La nuit de Kahina (François LEOTARD)

 

Les images qui me restent de la vie sont des photos. Du papier sur quoi la lumière s'est posée. L'ombre aussi, sur celle-ci que j'ai devant moi. Elle laisse apparaître un peu plus claire la forme d'un visage, des yeux plissés, des cheveux mouillés. Ils collent un peu sur le front. Comme au sortir de la mer.

Le vrai personnage de cette photo c'est la pluie. On ne la voit pas. Sans doute est-elle déjà passée. Allée un peu plus loin. Sur la peau de la jeune femme elle a laissé quelques gouttes. Kahina a dû courir. S'exposer à une averse. Jouer comme une petite fille avec les caprices du temps. Mais non. Elle a été surprise. Je ne me souviens plus.

À l'époque je savais. La photo ce n'est qu'un imparfait. Cela veut dire que si l'on ne met pas une date, au verso, on ne sait plus à quel moment du temps elle a ainsi figé, pris au piège ce visage. Elle n'est pas parfaitement réelle. Elle ne correspond qu'à une période dont la durée s'est perdue. Comme la vie elle-même.

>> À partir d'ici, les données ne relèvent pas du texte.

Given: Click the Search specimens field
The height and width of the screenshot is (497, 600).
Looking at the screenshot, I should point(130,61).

Effectivement, derrière la photo, on trouve une date. 1960. Elle avait donc dix-neuf ans. Bouche nue. Une brune avec des lèvres.

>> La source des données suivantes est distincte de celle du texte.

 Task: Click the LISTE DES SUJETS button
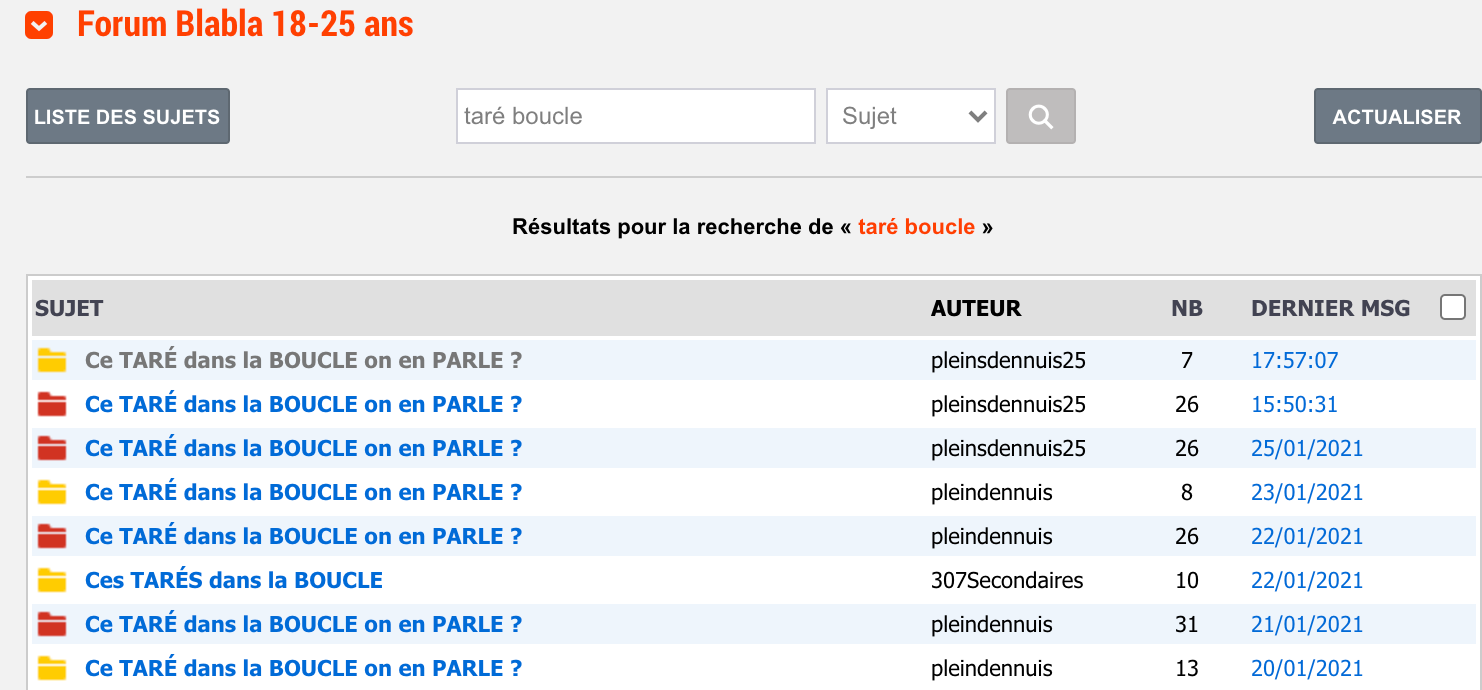[128, 116]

C'était d'abord ce qu'on voyait : la beauté des lèvres.

Je la connaissais depuis trois ans. Sans qu'elle m'ait vraiment accepté. Je l'avais rencontrée en 1957 en Algérie. Lorsqu'elle marchait vers moi, il y avait quelque chose qui s'épaississait entre nous, qui la faisait ralentir, hésiter. Quelque chose qui était du désespoir. Là, je vous parle de cet automne 1960. J'ai reconstitué cette période qui s'était éloignée de moi. Au moment où la photo a été prise nous étions à Paris. Je l'avais amenée au zoo de Vincennes. A vrai dire, je ne savais plus que lui proposer. La tour Eiffel, elle avait eu peur. Les grandes avenues, elle tremblait. Au Louvre, elle passait rapidement devant tous les corps des statues. Cette pierre immobile, dénudée, ces seins qui s'offraient... Non. Je sais qu'elle pensait à son fils, Krim, qu'elle avait laissé pour quelques jours à Marseille, chez Madame Immer, notre voisine. Je comprenais confusément que le corps pétrifié des statues, la nudité des hommes, leurs sexes présentés au défilé des visiteurs, la gênaient, la faisaient revenir – on pourrait dire, a contrario, comme une ancienne pudeur – vers son minuscule village, un hameau plutôt, dans les montagnes de Kabylie, du côté de Taddart Ibadissen, dans la région de Tizi Ouzou. Les lourds tissus de laine, les burnous avec leurs capuches pointues, les animaux et les humains, tout avait brûlé dans cette nuit qui avait mis fin à son enfance.

 

Sur la photo Kahina boudait. J'avais arrêté le visage dans son mouvement. Juste avant qu'elle ne se détourne. Pour s'échapper, comme elle le faisait toujours. Je connaissais mon métier : prendre au vol la vie qui fuit. Une fraction de seconde. Une ombre parfois.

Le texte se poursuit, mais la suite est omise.